- [TASK ITEM]: Without the pictures, set down exactly the lines from the one that contains "Instruction: Switch to the 3D View tab" to the end of the entries, both included, and nothing besides.

= = = = =

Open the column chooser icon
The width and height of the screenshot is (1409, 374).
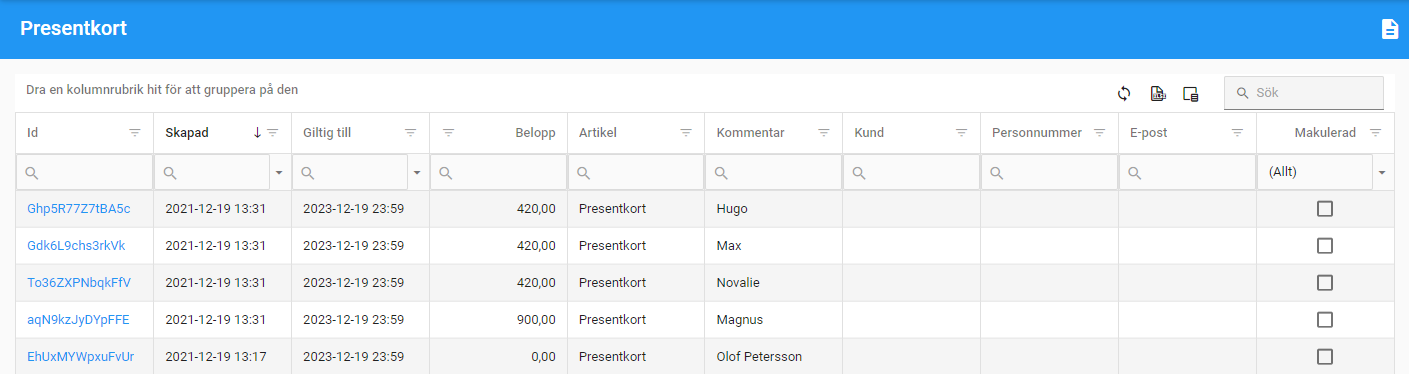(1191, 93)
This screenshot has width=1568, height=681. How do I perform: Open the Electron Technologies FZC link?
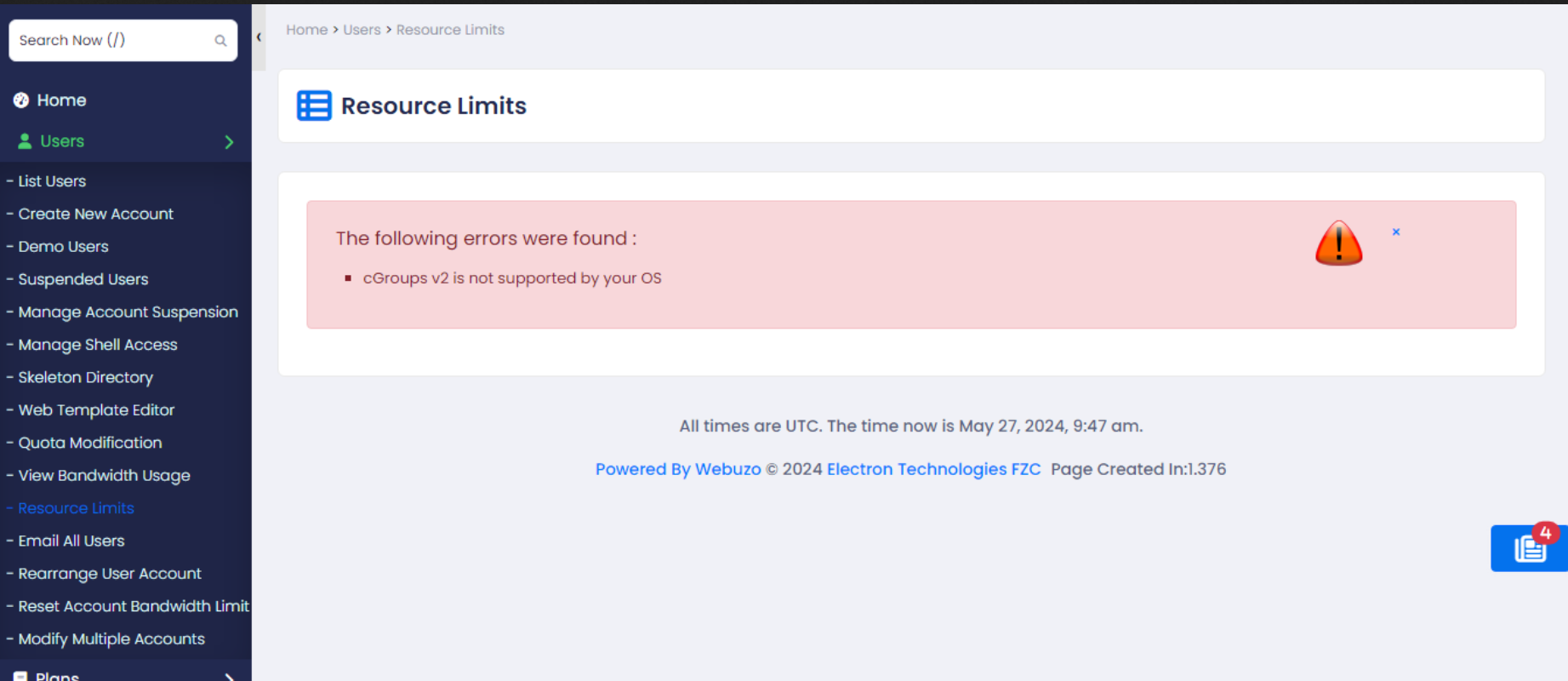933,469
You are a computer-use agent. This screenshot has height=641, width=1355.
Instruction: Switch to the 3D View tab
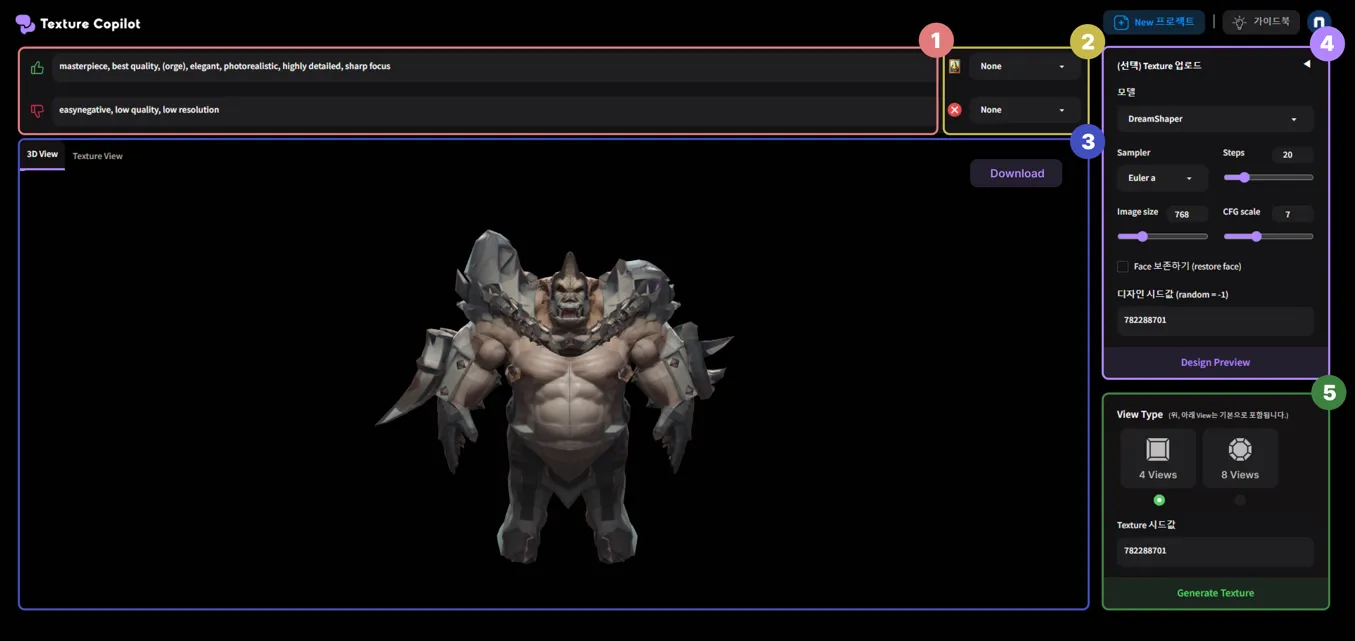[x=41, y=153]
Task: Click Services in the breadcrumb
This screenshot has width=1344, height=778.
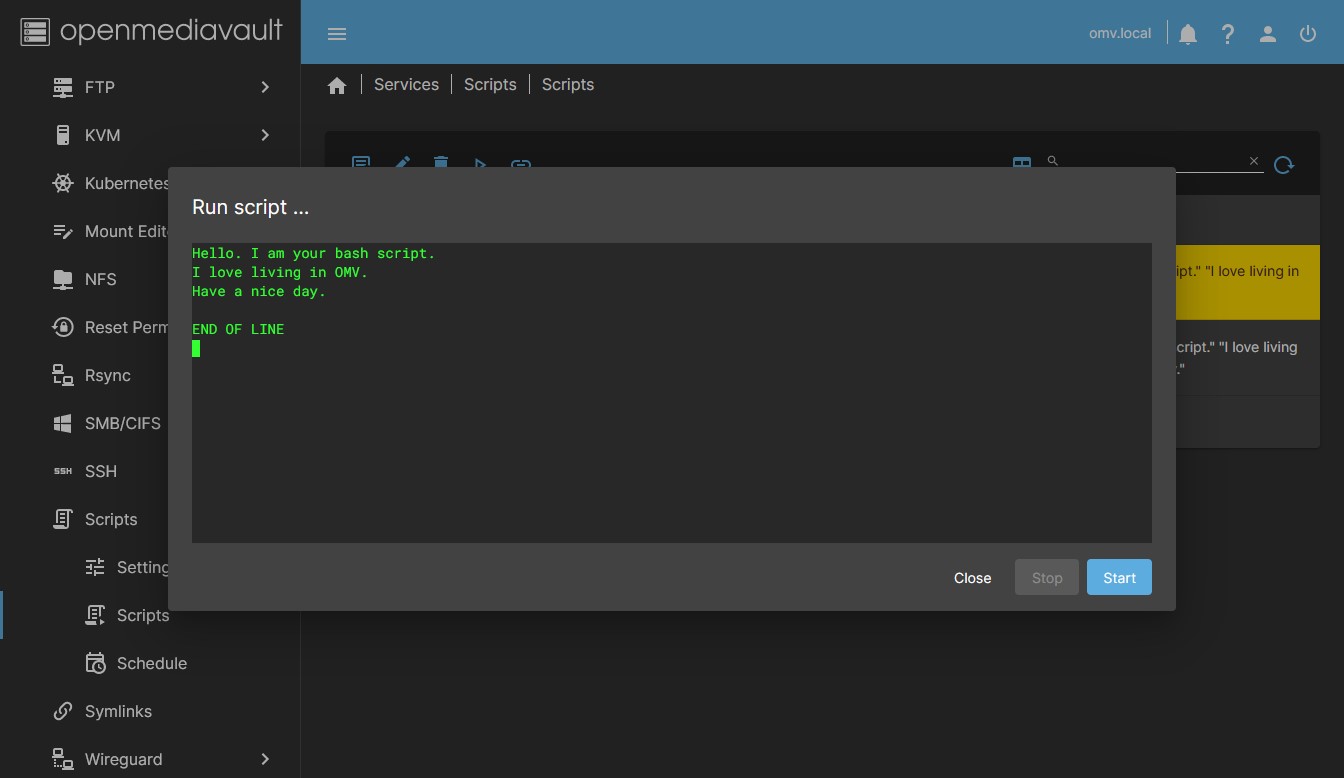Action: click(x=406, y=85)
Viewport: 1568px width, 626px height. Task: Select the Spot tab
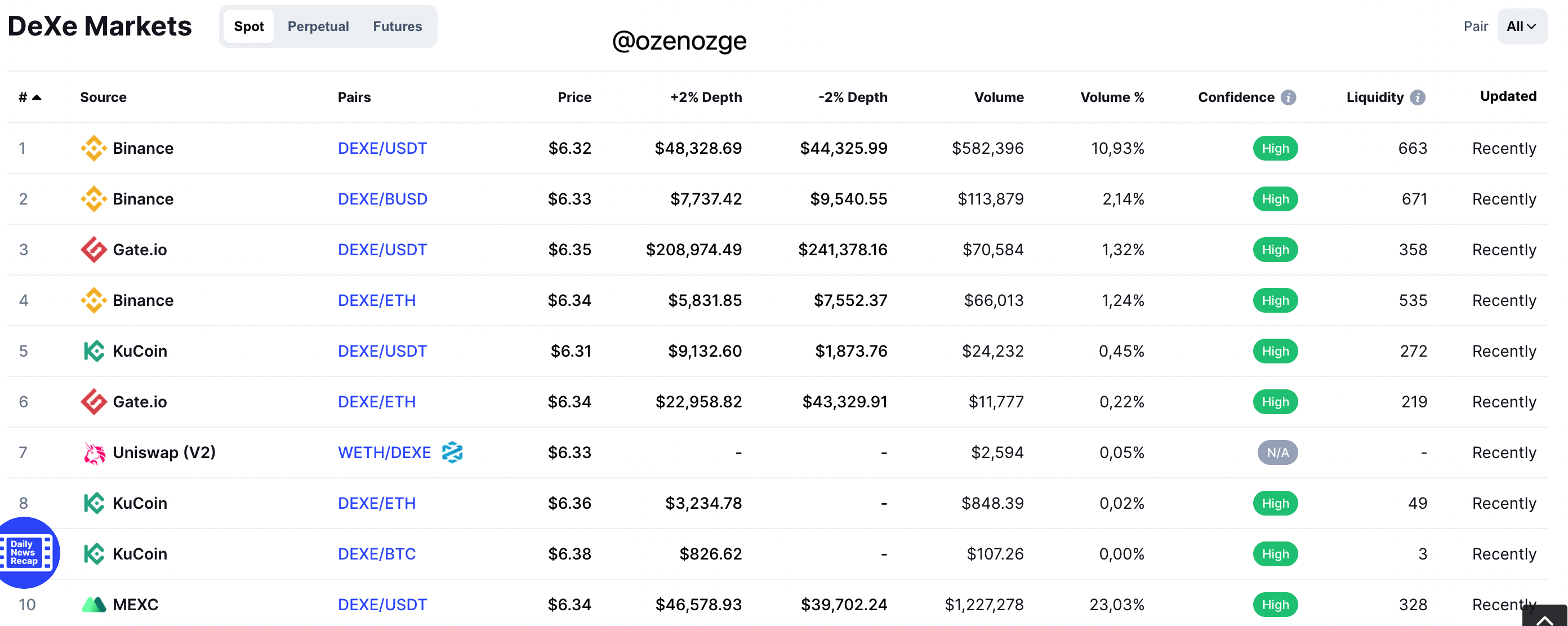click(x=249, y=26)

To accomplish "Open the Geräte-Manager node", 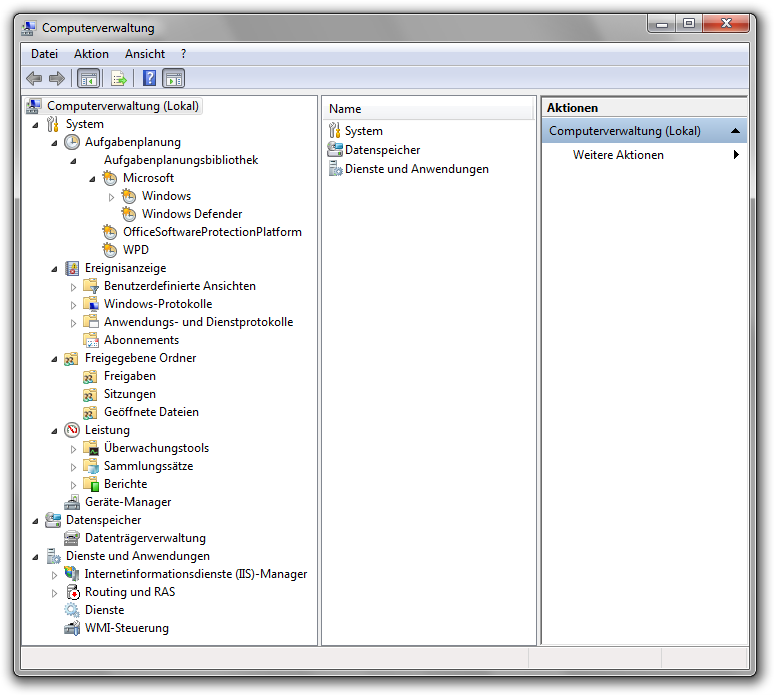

= = = = =

- [ANSWER BELOW]:
Instruction: Switch to the 3D View tab
[x=41, y=153]
Task: Click Services in the breadcrumb
This screenshot has width=1344, height=778.
Action: click(x=406, y=85)
Viewport: 1568px width, 626px height. Task: Select the Spot tab
click(x=249, y=26)

To accomplish "Open the Geräte-Manager node", 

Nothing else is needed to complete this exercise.